Westgate Las Vegas SuperBook has Curry at +400, but the East Coast books, including PointsBet and DraftKings, have Curry as high as +550. You can position that with a hedge featuring Giannis Antetokounmpo and another longshot (Joel Embiid +1100 being my personal favorite).
In the end, just backing Curry isn’t a bad look. There are a lot of ways it can go wrong: Russell taking up too much usage, the Warriors struggling and deciding to tank a year until Thompson is healthy, Thompson not returning from injury, an injury for Curry (who has always had problems with his ankles), etc.

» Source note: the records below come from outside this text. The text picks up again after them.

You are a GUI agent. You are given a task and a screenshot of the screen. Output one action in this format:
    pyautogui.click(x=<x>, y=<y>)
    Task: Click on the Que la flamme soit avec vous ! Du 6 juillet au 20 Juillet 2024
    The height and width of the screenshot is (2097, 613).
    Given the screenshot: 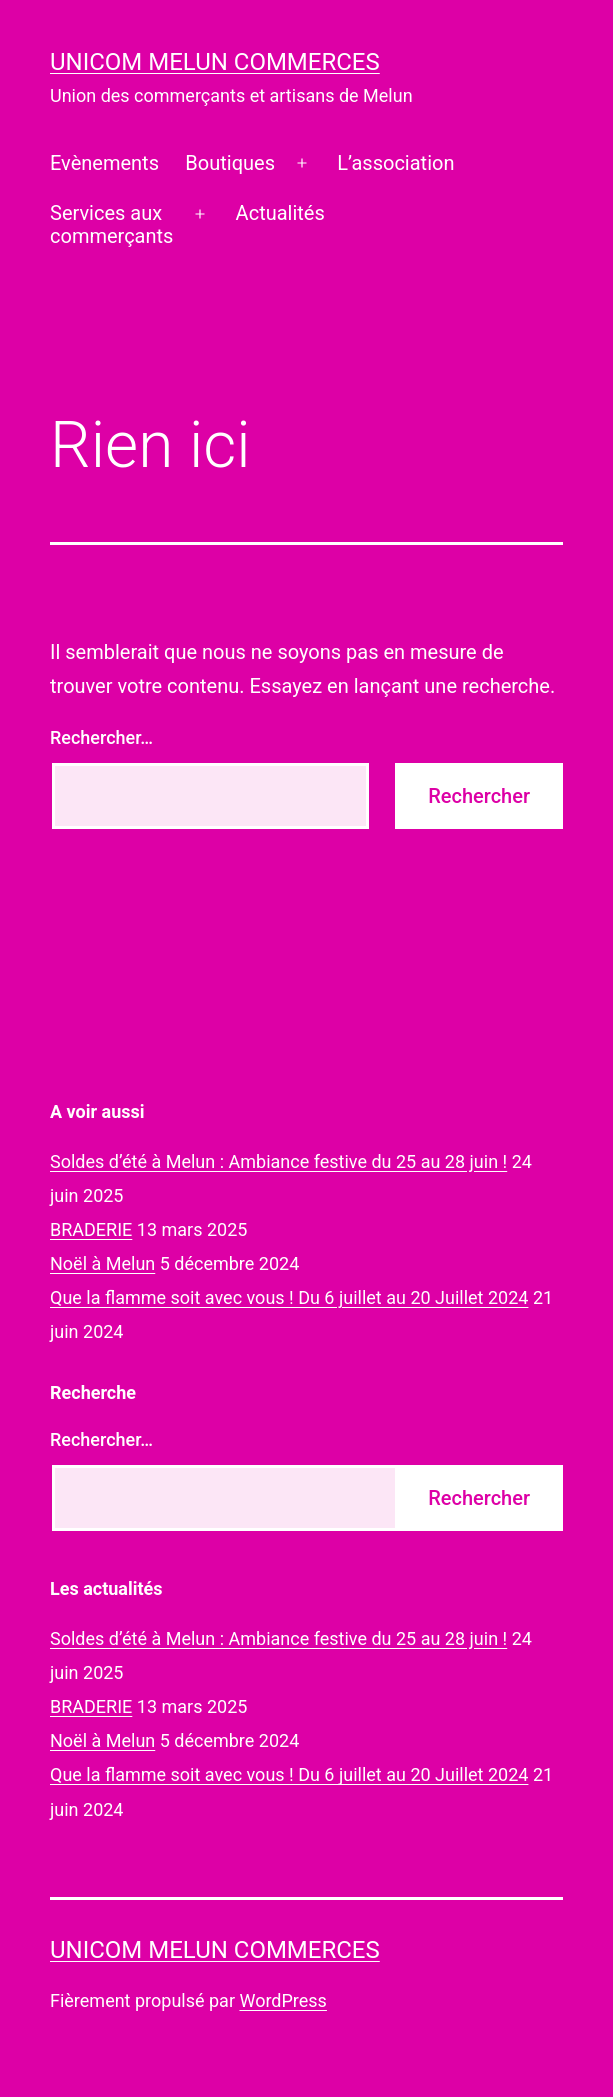 What is the action you would take?
    pyautogui.click(x=289, y=1297)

Not to mention the threat of someone running away with the West like the Lakers, Clippers or Nuggets.
There’s value on Curry; this is going to be the most untethered we’ve ever seen him. It’s also the first year where he’ll have this level of defensive attention. Everyone’s always been terrified of Curry; he has the strongest gravity in the league. But there was always the threat of Thompson cutting open for a 3 or Iguodala slipping or Durant being Durant. Now it’s just Curry and Draymond, at least for a little while.
Let’s see what Curry cooks up this time.